March 10, 2006 at 8:25 am
I am trying to figure out a way to write a query with only one LIKE or PATINDEX statement in the Where clause that can return records based on whether the data in a single field matches one of several different patterns. I am using SQL Server 2000.
For instance, if we are dealing with a last name field that contains the following data:
Smith
Jones
Perkins
Smithers
Holt
I am looking for is a single statement that can return the records where the last name starts with either SMIT or PER, in this case returning:
Smith
Perkins
Smithers
What I would like is to have is code somewhat like this :
WHERE LastName LIKE '(SMIT|PER)%' -- (SMIT|PER) means "SMIT or PER")
not like this:
WHERE LastName LIKE 'SMIT%' OR LastName LIKE 'PER%'
Ultimately, this query will be built dynamically because there could be any number of different patterns to search on.

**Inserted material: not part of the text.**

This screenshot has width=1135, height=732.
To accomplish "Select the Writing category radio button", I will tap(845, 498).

It seems like PATINDEX and LIKE can only test on one pattern at a time. I know you can set regular expressions to do this, but it doesn't seem to work within PATINDEX. I have tried using a UDF that calls the external VBScript.RegExp object, but performace is really bad.
Does anyone have any ideas?
Thanks,
Mark
March 10, 2006 at 9:42 am
Read up on 'Full-Text Search' in books online
Once it's set up, you can do things like...

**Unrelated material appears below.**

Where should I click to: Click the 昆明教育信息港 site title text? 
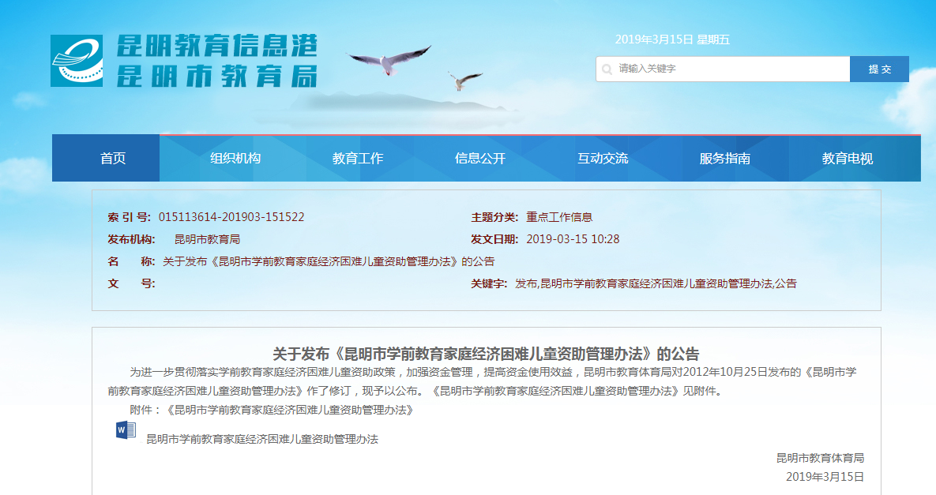(216, 47)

WHERE CONTAINS(LastName, ' "SMIT*" OR "PER*" ')
Ryan Randall
Solutions are easy. Understanding the problem, now, that's the hard part.
March 10, 2006 at 10:25 am
Ryan,
I have never used full-text search and did not even think about it. I set it up and tried your suggestion and it works like a charm.
Thanks for your help.
Mark
October 20, 2007 at 9:53 am
You can also put the candidate values in a table and join to it if FTS is not an option.